Personal information
- Nationality: Indian
- Born: 1 February 1983 (age 43) Manipur, India
- Weight: 60 kg (132 lb)

Sport
- Country: India
- Sport: Wushu
- Event: Sanda

Medal record
Women's Sanda
Representing India
World Championships
| Bronze medal – third place | 2013 Kuala Lumpur | 60 kg |
Asian Games
| Silver medal – second place | 2010 Guangzhou | 60 kg |
Asian Martial Arts Games
| Silver medal – second place | 2009 Bangkok | 56 kg |

= Wangkhem Sandhyarani Devi =

Indian martial art athlete from Manipur

Sandhyarani Devi Wangkhem (born 1 February 1983) is an Indian martial art athlete from Manipur, who participates in Women's Sanshou (Wushu) 56 kg category.

Sandhyarani won a Silver medal at the 2010 Asian Games in Guangzhou, China. Fighting with a calf injury, she was defeated by Iranian Khadijeh Azadpour, who was the defending champion in 60 kg category. She had sustained the injury in the semi-final win against Laos' Paloy Barckkam, due to this her kicking ability was severely hampered and she had to play defensively.
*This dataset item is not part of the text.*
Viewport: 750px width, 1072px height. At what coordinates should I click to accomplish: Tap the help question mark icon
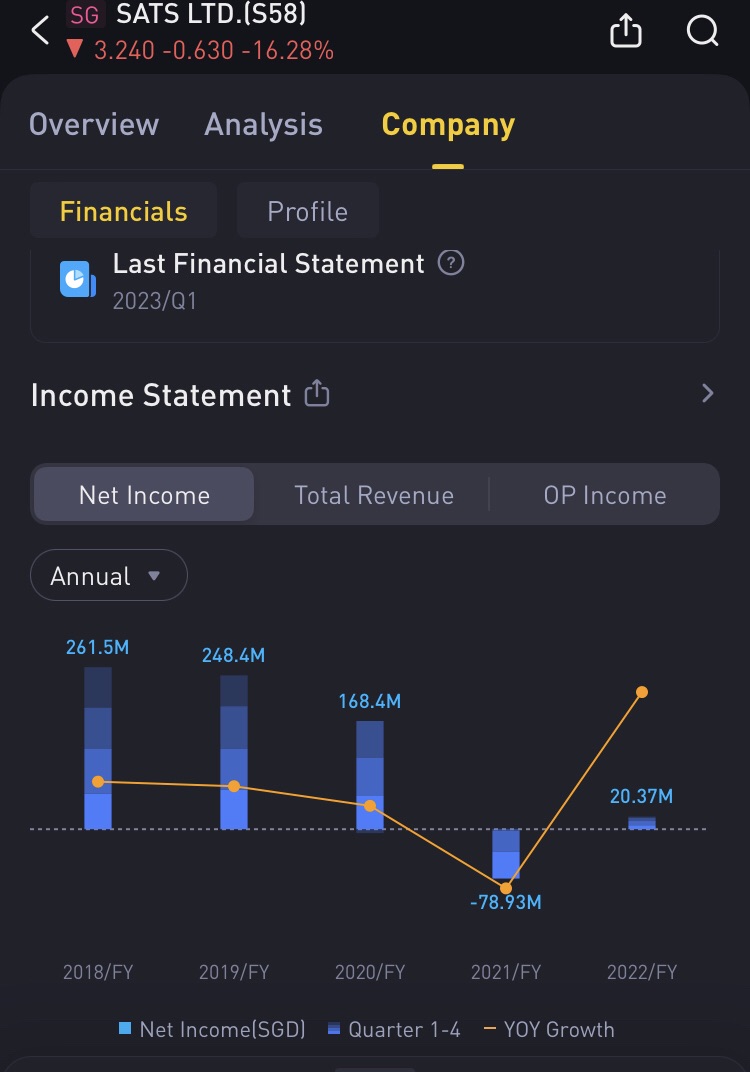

Sandhyarani fought in 60 kg category as the 56 kg category was not included in the games schedule.

She has previously won a Bronze medal in 2008 Asian Championships in Macau and Silver medal at 2009 Asian Martial Arts Games in Women's Sanshou 56 kg.

Sandhyarani is a Central Reserve Police Force constable and hails from eastern state of Manipur. She belongs to the Thoubal district where the freestyle form of Sanshou is popular. Sandhyarani was a boxer but later shifted to Wushu since it was more all-round.